You would expect this survey by the NUS to report that adults are against the increase in tuition fees, but the findings are back up by the results of two other surveys I found –

According to this online survey of a representative sample of 2,001 British adults, 70 per cent of respondents oppose the increase in the level of fees which Universities can charge students to take their courses. Only 23 per cent of Britons support the change.

Seven-in-ten respondents (71%) think the maximum cap of £9,000 per year is too high, and 57 per cent believe that the change in tuition fees will ultimately discourage students from economically poorer backgrounds from attending University.

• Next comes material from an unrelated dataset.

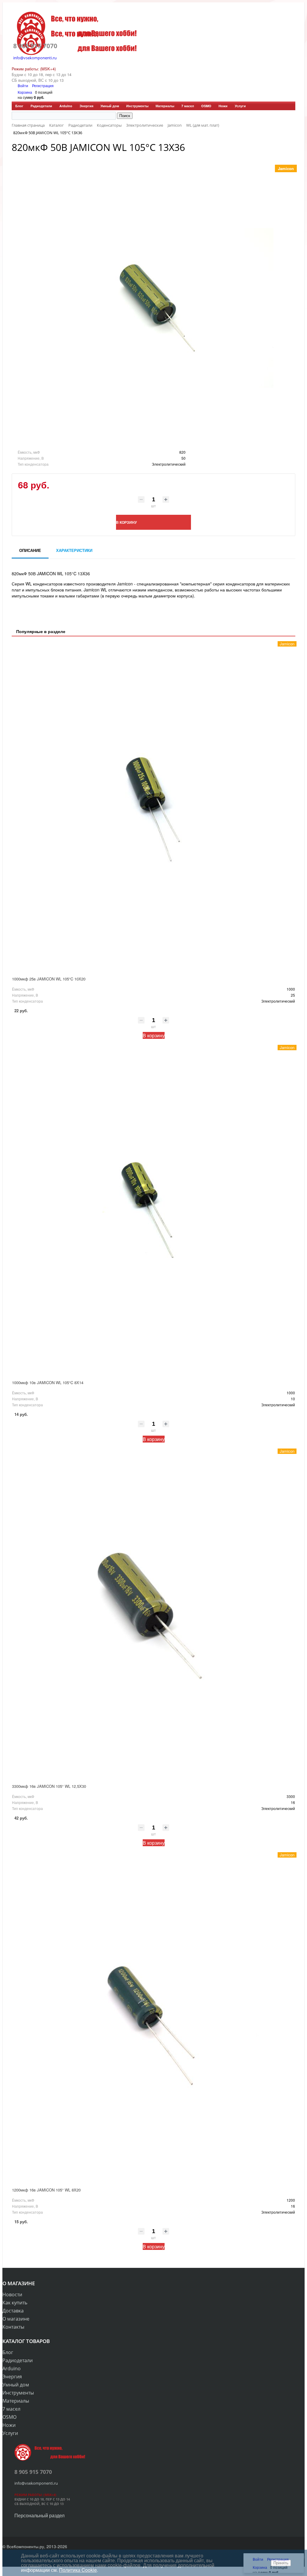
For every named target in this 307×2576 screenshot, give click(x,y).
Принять (280, 2563)
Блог (19, 106)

According to this Ipsos MORI survey published by the Sutton Trust eight in ten (80%) of the pupils aged 11-16 at schools in England and Wales said they were either ‘very likely’ (39%) or ‘fairly likely’ (41%) to go into higher education.

The 2,700 survey respondents were asked for the first time this year to rate their likelihood of attending university if tuition fees were raised. More than two-thirds (68%) said they would still be likely to go on to higher education if fees were increased to £5,000. But only 45% would be likely to continue to university if fees were raised to £7,000 – and this percentage falls to 26% with a major hike up to £10,000.

So all in all Thursday was a bleak day for democracy – especially keeping in mind that the only party that was orginally for raising tuiution fees so drastically was the Conservative Party – and they only got one third of the popular vote in the last election.

No wonder people are angry!

Oh I’ll blog on the meritocracy thing later – lots of evidence to pull together on that little number!